(WHAT YOU NEED TO DO): Which lines of the data below contain "Locate"? Please show them all.

--- PROVIDED INFORMATION Enclosed Below ---

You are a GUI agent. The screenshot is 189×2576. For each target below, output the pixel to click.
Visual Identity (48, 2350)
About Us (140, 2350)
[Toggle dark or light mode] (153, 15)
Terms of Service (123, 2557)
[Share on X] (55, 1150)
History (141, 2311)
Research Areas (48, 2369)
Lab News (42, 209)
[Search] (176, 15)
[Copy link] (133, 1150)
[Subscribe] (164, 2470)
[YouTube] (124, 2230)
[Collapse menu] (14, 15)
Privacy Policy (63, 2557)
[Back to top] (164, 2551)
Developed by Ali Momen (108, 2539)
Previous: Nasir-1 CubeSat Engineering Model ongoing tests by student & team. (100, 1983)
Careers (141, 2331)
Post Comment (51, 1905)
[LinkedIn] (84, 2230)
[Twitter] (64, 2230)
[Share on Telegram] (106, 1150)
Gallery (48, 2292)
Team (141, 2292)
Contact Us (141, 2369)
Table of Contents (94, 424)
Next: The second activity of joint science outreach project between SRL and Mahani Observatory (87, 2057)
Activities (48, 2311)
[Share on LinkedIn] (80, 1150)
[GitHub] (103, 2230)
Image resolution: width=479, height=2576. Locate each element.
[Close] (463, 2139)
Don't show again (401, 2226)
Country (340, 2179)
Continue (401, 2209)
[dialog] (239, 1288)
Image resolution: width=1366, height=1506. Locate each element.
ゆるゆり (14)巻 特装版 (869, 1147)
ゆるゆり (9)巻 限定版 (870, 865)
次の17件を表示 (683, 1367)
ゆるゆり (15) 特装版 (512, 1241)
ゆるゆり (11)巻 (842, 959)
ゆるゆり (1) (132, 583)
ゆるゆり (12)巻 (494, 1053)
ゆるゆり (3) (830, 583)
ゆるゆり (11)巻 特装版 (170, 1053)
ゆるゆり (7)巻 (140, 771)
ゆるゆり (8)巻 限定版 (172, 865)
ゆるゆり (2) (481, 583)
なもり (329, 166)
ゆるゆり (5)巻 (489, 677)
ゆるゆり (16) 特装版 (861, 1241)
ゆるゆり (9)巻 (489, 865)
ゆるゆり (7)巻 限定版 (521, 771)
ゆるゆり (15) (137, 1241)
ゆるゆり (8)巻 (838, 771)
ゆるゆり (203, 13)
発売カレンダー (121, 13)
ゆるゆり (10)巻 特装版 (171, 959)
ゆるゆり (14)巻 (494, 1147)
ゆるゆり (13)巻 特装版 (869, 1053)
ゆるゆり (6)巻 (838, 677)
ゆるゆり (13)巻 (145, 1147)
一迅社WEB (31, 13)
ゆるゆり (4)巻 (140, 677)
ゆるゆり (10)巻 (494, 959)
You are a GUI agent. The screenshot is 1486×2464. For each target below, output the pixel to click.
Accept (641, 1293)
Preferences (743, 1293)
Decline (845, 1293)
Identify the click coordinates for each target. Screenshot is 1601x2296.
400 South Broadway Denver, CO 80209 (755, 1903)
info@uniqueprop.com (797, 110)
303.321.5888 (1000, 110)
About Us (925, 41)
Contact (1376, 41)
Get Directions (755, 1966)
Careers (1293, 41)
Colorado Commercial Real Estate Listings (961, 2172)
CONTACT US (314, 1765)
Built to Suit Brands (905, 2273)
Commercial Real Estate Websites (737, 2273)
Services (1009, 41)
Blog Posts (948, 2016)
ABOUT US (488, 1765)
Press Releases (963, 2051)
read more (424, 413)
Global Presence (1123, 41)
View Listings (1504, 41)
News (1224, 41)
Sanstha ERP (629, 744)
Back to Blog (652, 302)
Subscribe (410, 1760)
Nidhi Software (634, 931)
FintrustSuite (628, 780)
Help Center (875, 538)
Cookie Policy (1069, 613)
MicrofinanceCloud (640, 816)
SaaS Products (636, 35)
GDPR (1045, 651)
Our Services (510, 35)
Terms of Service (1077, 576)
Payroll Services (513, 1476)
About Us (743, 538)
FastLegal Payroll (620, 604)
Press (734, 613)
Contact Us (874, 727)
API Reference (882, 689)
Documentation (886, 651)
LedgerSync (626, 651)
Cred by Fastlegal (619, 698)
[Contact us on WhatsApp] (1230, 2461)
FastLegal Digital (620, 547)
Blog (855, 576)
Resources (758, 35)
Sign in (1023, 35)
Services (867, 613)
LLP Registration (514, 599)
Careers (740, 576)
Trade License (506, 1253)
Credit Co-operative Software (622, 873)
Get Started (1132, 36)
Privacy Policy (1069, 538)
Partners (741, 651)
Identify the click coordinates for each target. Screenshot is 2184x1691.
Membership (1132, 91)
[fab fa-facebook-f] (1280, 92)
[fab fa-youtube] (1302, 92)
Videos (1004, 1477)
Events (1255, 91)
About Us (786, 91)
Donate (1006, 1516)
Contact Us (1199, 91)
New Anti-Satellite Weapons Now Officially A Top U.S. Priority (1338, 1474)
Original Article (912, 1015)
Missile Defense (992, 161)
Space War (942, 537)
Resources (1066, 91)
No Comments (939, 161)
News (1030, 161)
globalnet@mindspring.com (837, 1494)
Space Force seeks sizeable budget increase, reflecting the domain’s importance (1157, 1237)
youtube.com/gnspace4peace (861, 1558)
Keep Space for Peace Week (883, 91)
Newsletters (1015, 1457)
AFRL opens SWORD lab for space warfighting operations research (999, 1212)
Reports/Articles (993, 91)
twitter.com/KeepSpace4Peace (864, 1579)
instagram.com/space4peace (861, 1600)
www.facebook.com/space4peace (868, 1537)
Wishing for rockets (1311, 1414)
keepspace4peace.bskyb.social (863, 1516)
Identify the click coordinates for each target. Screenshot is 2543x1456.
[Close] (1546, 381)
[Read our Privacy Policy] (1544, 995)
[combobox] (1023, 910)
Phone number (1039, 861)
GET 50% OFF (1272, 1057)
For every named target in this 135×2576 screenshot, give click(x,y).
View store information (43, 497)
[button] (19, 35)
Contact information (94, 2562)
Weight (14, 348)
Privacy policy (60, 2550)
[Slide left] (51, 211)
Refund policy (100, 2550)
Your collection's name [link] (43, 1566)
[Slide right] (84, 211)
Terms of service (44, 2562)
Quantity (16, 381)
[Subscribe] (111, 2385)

--- End of Enclosed PROVIDED INFORMATION ---

(EXERCISE ANSWER):
Image resolution: width=479, height=2576. Locate each element.
Image resolution: width=1366, height=1506. Locate each element.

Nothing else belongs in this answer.